* [Problem details]: What do the lines say, reproduced word for word, from the first of the entries below through the line bearing "The height and width of the screenshot is (542, 770)."?

### Input for this task

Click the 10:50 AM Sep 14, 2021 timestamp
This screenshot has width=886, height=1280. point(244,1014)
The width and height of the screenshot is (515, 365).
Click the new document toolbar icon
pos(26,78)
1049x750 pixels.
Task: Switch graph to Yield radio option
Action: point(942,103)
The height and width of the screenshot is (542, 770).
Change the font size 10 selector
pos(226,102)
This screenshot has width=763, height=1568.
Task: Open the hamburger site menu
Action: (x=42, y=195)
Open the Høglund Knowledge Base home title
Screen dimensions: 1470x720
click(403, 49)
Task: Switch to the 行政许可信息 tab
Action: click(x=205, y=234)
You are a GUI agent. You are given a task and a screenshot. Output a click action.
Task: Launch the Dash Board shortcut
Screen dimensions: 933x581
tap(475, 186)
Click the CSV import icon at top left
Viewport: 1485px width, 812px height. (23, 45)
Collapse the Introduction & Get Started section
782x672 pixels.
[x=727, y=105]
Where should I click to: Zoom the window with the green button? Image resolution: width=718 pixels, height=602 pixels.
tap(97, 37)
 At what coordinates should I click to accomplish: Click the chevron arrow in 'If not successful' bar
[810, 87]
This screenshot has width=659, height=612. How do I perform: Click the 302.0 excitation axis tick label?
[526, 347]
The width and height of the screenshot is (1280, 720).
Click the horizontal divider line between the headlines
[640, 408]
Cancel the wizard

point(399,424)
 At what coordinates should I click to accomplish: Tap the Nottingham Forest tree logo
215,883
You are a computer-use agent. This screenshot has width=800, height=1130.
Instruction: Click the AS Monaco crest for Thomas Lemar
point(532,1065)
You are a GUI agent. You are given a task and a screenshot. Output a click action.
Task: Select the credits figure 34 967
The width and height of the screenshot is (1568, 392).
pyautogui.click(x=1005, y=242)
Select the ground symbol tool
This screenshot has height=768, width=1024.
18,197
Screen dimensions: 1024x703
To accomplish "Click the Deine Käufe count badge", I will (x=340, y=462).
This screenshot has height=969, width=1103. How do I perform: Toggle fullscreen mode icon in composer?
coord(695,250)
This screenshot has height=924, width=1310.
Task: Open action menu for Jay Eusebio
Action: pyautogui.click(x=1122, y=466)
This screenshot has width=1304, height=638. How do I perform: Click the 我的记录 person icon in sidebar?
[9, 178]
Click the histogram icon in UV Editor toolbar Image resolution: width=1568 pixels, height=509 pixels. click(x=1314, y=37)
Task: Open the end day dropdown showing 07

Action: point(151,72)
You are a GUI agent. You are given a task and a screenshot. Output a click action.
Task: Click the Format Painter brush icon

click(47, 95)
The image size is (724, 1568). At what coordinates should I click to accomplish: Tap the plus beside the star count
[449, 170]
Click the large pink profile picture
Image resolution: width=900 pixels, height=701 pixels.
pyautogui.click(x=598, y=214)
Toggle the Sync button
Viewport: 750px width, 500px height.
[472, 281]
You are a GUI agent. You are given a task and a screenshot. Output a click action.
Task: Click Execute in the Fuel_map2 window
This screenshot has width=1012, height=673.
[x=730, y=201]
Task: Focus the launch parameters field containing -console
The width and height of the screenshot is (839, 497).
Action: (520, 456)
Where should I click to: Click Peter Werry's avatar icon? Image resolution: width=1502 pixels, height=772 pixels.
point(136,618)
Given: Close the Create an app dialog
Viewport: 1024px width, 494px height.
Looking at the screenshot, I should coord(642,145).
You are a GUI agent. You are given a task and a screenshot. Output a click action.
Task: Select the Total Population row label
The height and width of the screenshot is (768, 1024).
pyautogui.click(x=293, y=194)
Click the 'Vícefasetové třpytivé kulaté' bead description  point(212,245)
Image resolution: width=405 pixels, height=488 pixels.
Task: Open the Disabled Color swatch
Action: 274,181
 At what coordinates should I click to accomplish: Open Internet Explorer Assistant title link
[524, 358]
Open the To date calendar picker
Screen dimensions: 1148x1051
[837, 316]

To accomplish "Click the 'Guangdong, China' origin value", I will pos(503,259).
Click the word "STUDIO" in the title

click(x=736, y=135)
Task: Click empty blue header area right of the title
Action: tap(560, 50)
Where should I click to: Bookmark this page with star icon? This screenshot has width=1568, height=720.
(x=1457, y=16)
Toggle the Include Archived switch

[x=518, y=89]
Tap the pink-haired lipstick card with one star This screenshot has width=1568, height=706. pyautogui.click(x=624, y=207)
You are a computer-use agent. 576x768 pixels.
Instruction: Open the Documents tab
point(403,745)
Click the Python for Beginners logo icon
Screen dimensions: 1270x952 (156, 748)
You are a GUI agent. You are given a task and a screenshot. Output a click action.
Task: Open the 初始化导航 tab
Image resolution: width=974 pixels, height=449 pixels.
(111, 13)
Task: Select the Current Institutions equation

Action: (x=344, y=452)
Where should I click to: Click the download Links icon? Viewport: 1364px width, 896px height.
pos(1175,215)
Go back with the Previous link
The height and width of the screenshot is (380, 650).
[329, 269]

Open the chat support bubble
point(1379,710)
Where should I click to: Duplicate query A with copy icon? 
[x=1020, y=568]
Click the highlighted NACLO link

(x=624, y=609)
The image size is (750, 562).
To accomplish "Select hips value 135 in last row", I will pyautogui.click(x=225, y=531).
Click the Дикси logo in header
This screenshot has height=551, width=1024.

######

* [Result below]:
Click the 10:50 AM Sep 14, 2021 timestamp
This screenshot has width=886, height=1280. point(244,1014)
The width and height of the screenshot is (515, 365).
Click the new document toolbar icon
pos(26,78)
1049x750 pixels.
Task: Switch graph to Yield radio option
Action: point(942,103)
The height and width of the screenshot is (542, 770).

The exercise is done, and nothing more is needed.